Early Days of Mormonism. By J. H. Kennedy. (Reeves and
Turner.)—This book tells the story of Mormonism from its beginning down to the time when Joseph Smith and his brother were murdered in the jail at Carthage. And it also gives an account of the first efforts of Smith's disciples, after his death, to keep together the community which he had founded. To this part belongs the very curious story of the " Mormon Kingdom " on Beaver Island, Lake Michigan. Strang was an elder, though but a recent disciple, and at Smith's death he claimed the succession, backing up his claim with certain writings (on metallic slabs) which he called the " Plates of La,ban." He started his business, so to speak, at a place now called Spring Prairie, in Wisconsin, and then, to be more out of the way, he removed it to Beaver Island, where he proclaimed himself King.
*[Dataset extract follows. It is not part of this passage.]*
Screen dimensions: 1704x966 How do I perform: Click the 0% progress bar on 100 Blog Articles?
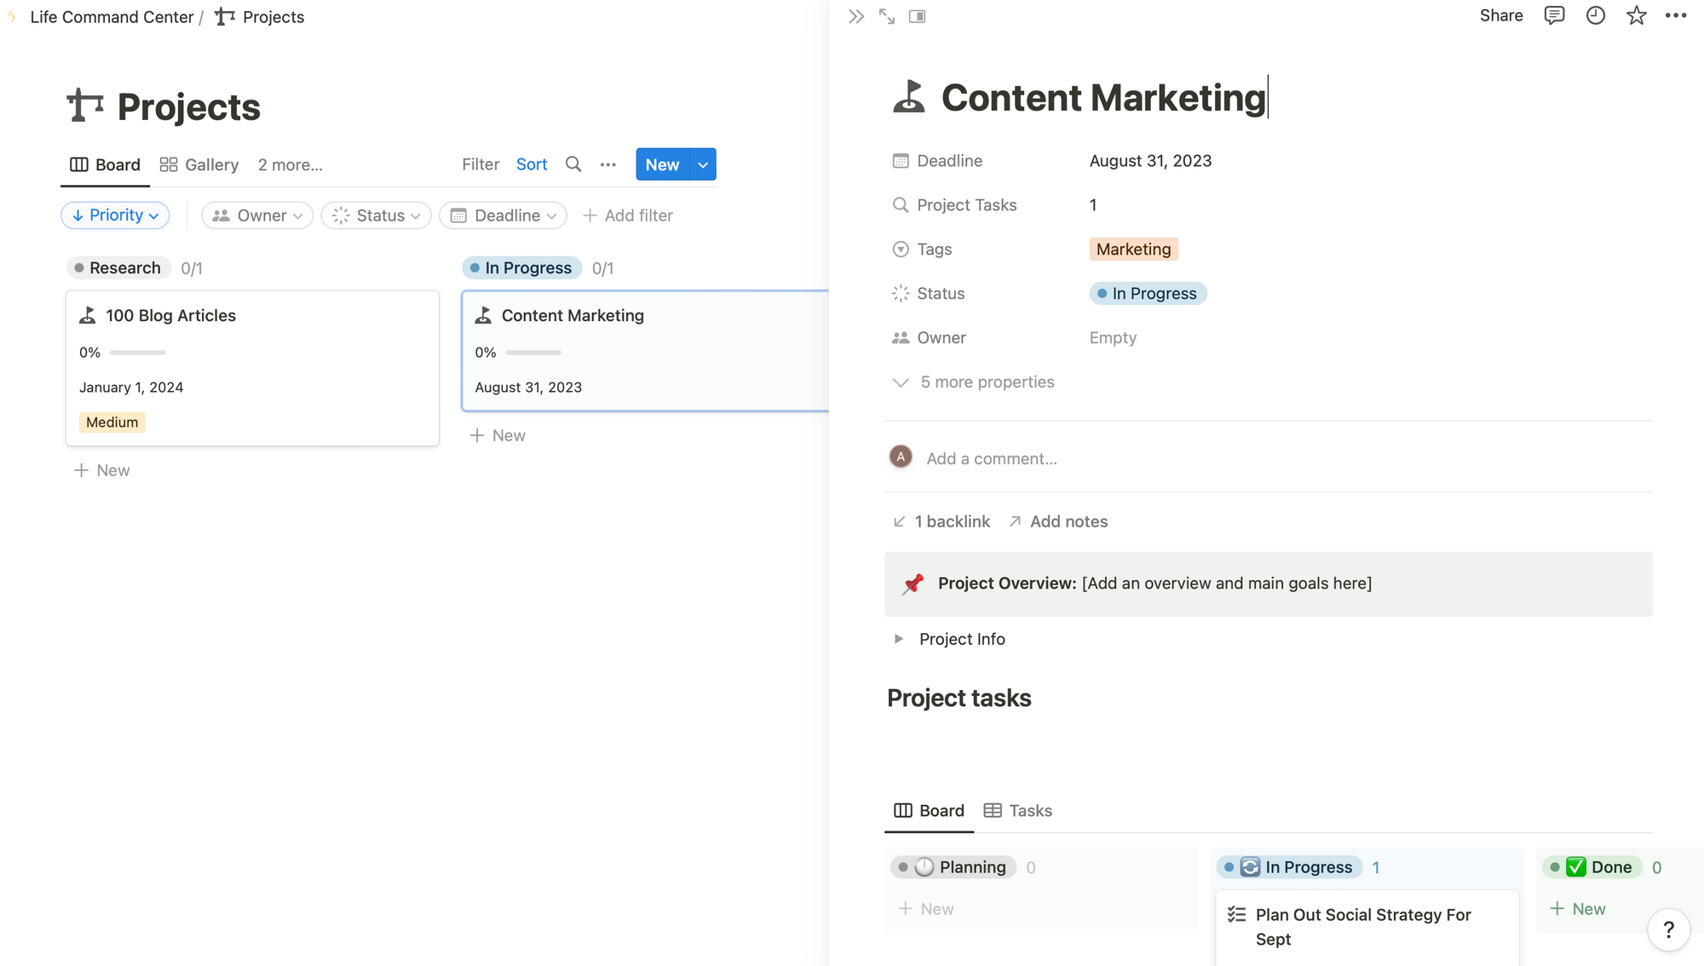137,352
This was in flat opposition to the law, but it did not prevent him from being elected to the State Legislature. By his exertions a new county was organised, of which Beaver Island was a part. For a while the kingdom prospered, though the old inhabitants of the island. were strongly opposed to it. Strang passed some excellent laws ; but he made a mistake which was fatal to him. He ordered the women to wear " bloomers." Most of them obeyed, but some refused. He excommunicated their husbands. Three of these men assassinated him ; and his kingdom came to the ground. Mr. Kennedy has evidently taken great pains to tell the story faithfully and, though he does not conceal his dislike of Mormon- ism, fairly. The book appears to be of quite recent date, though
there is a passage on p. 251 which reads as if it had been written in the lifetime of Brigham Young (who died in 1877) :—" Brigham
Young has endeavoured to obtain possession of the remains of the Prophet, that they might be interred beneath the temple at Salt Lake." Almost as much trouble seems to have been taken to hide these remains as we read about in the burial of Attila.